GASTINEL Anne

(1971- ) Violoncelliste

Anne Gastinel enchante les amoureux du violoncelle par sa sonorité chaleureuse. Sous ses doigts, la musique coule de source, et elle est aussi à l’aise en concerto qu’en musique de chambre. Mais elle ne saurait se contenter d’une vie de concertiste. L’enseignement est essentiel pour cette femme généreuse, qui sait rester simple et accessible au milieu du tourbillon d’une carrière internationale.
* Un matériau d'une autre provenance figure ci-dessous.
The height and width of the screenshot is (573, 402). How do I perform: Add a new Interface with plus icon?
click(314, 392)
Anne Gastinel en 8 dates :

  • 1971 : Naissance à Tassin-la-Demi-lune (Rhône-Alpes)
  • 1975 : Commence le violoncelle
  • 1982 : Entre au CNSM de Lyon
  • 1990 : 3ème Prix au Concours Rostropovitch
    Eurovision des jeunes musiciens à Vienne
  • 1993 : Parution de son 1er disque (Naïve)
  • 1994 : Victoire de la musique classique
  • 2003 : Devient professeure au CNSM de Lyon
  • 2008 : Chevalier de l’Ordre national du mérite.
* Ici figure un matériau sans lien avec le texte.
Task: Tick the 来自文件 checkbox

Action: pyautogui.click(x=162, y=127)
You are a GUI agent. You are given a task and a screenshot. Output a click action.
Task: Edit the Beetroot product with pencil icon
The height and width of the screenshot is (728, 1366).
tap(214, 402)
Dans la famille Gastinel, à Lyon, tout le monde est musicien

Anne Gastinel naît dans une famille de musiciens. Ses parents sont tous les deux pianistes, et les 5 enfants jouent tous d’un instrument. Anne est fascinée par le violoncelle, l’instrument de sa sœur aînée. On la met au piano à 3 ans, mais elle réclame tellement le violoncelle que l’année suivante on l’autorise à débuter ce gros instrument à cordes. Si le son l’a séduit d’emblée, c’est aussi le rapport corporel à l’instrument qui l’a attiré, très différent de celui qu’on peut avoir avec un piano ou même un violon. Celle qui a tout de même continuer à jouer du piano pendant 10 ans, reconnaît n’avoir jamais eu avec le clavier ce “plaisir du corps” que donne le violoncelle.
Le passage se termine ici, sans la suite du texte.